### Dataset records

▼▼▼

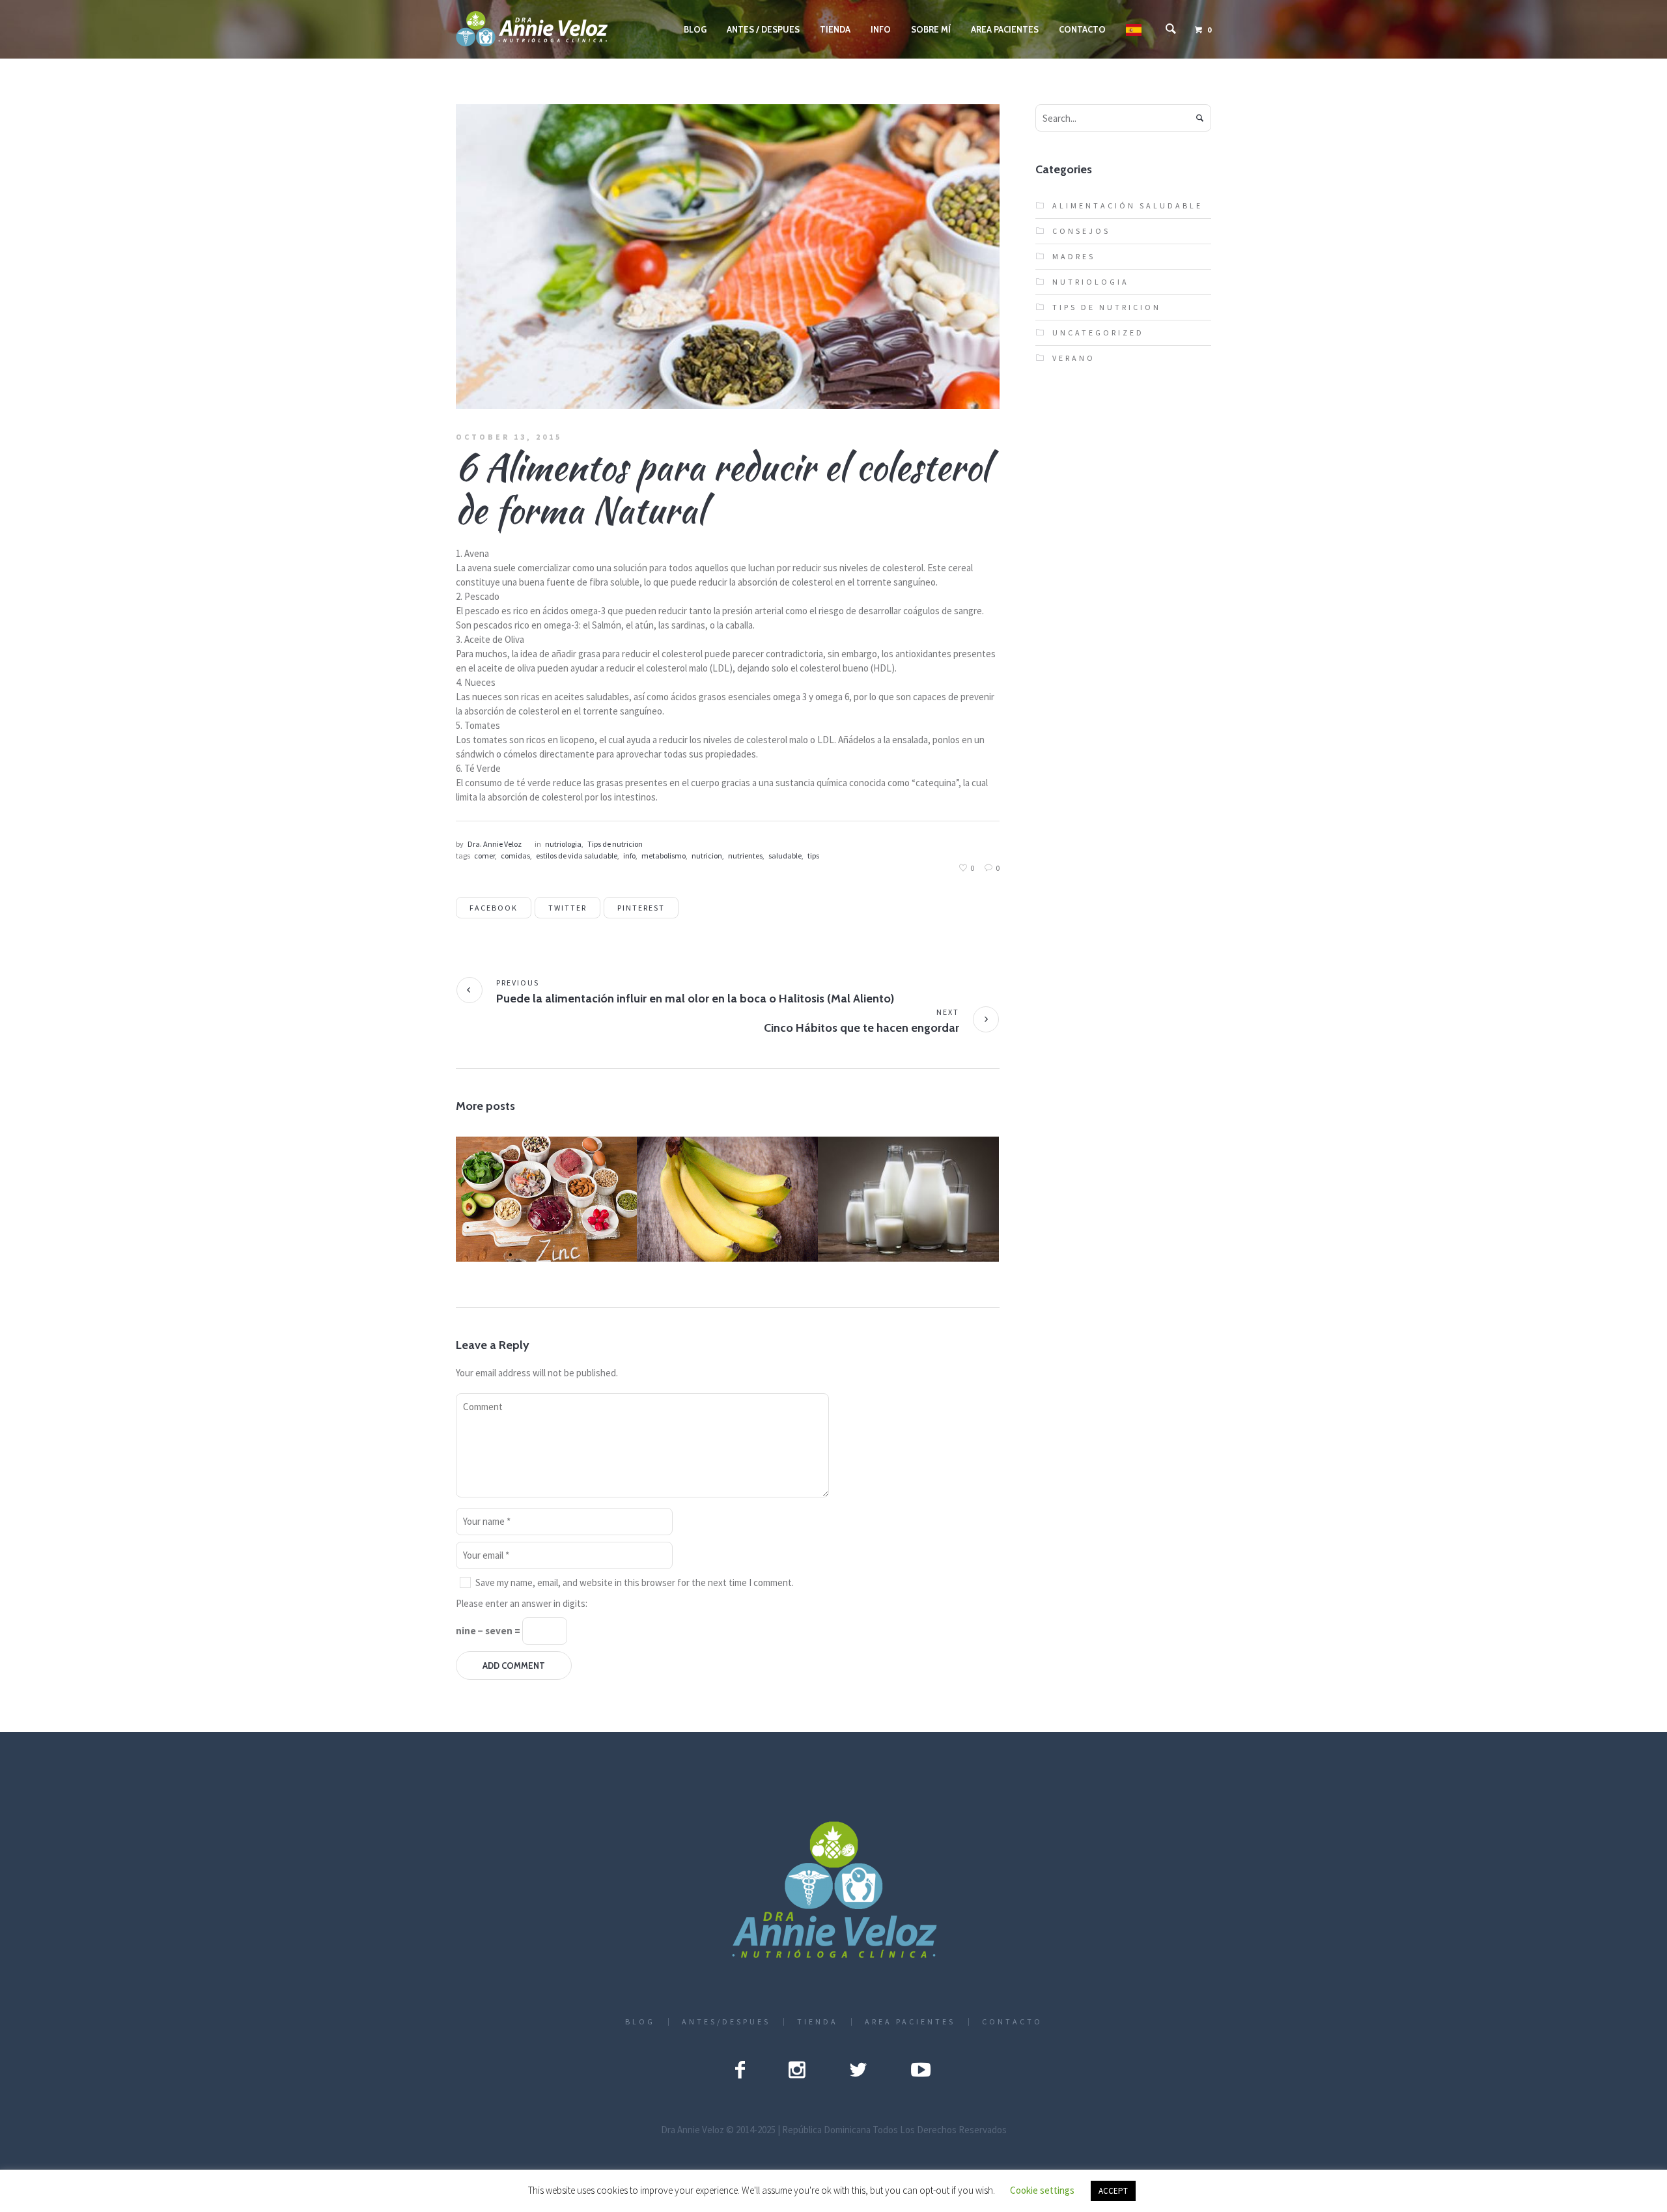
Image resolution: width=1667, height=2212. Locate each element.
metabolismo (663, 855)
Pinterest (641, 908)
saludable (785, 855)
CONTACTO (1012, 2022)
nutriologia (563, 844)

▲▲▲

### Task prompt
Reproduce the lines above letter for letter. The pictures stay behind.

### Answer box
Image resolution: width=1667, height=2212. Locate each element.
metabolismo (663, 855)
Pinterest (641, 908)
saludable (785, 855)
CONTACTO (1012, 2022)
nutriologia (563, 844)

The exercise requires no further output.